Application of Magnetic Resonance to Assess Lyophilized Drug Product Reconstitution
Purpose Dynamic in-situ proton (1H) magnetic resonance imaging (MRI) and 1H T2-relaxometry experiments are described in an attempt to: (i) understand the physical processes, that occur during the reconstitution of lyophilized bovine serum albumen (BSA) and monoclonal antibody (mAb) proteins; and (ii) objectify the reconstitution time.
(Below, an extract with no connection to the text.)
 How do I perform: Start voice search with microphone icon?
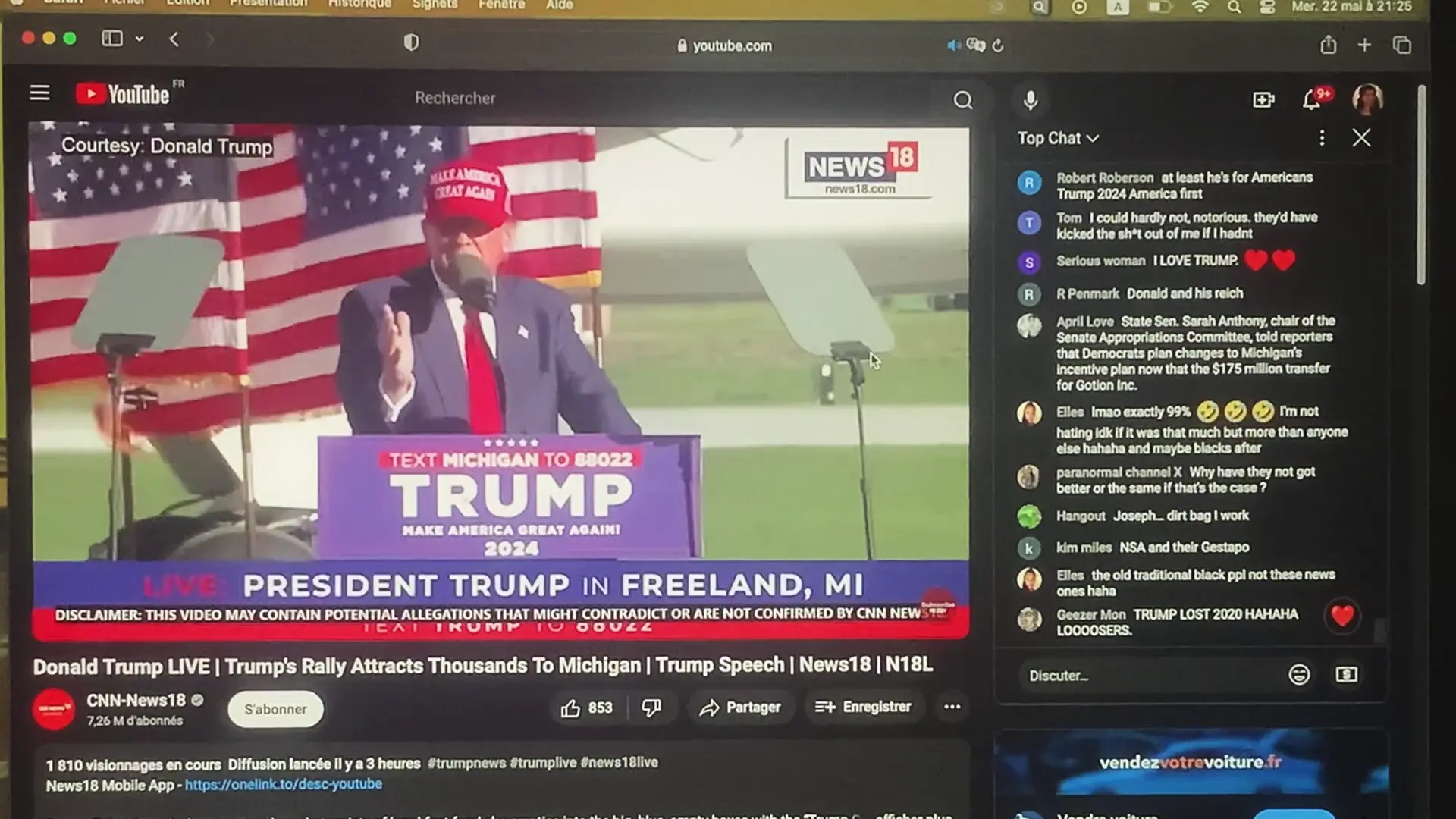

Methods Rapid two-dimensional 1H MRI and diffusion weighted MRI were used to study the temporal changes in solids dissolution and characterise water mass transport characteristics. One-shot T2 relaxation time measurements were also acquired in an attempt to quantify the reconstitution time. Both MRI data and T2-relaxation data were compared to standard visual observations currently adopted by industry. The 1H images were further referenced to MRI calibration data to give quantitative values of protein concentration and, percentage of remaining undissolved solids.
Results An algorithmic analysis the 1H T2-relaxation data shows it is possible to classify the reconstitution event into three regimes (undissolved, transitional and dissolved). Moreover, a combined analysis of the 2D 1H MRI and 1H T2-relaxation data gives a unique time point that characterises the onset of a reconstituted protein solution within well-defined error bars. These values compared favourably with those from visual observations. Diffusion weighted MRI showed that low concentration BSA and mAb samples showed distinct liquid-liquid phase separation attributed to two liquid layers with significant density gradients.
Conclusions T2 relaxation time distributions (whose interpretation is validated from the 2D 1H MR images) provides a quick and effective framework to build objective, quantitative descriptors of the reconstitution process that facilitate the interpretation of subjective visual observations currently adopted as the standard practice industry.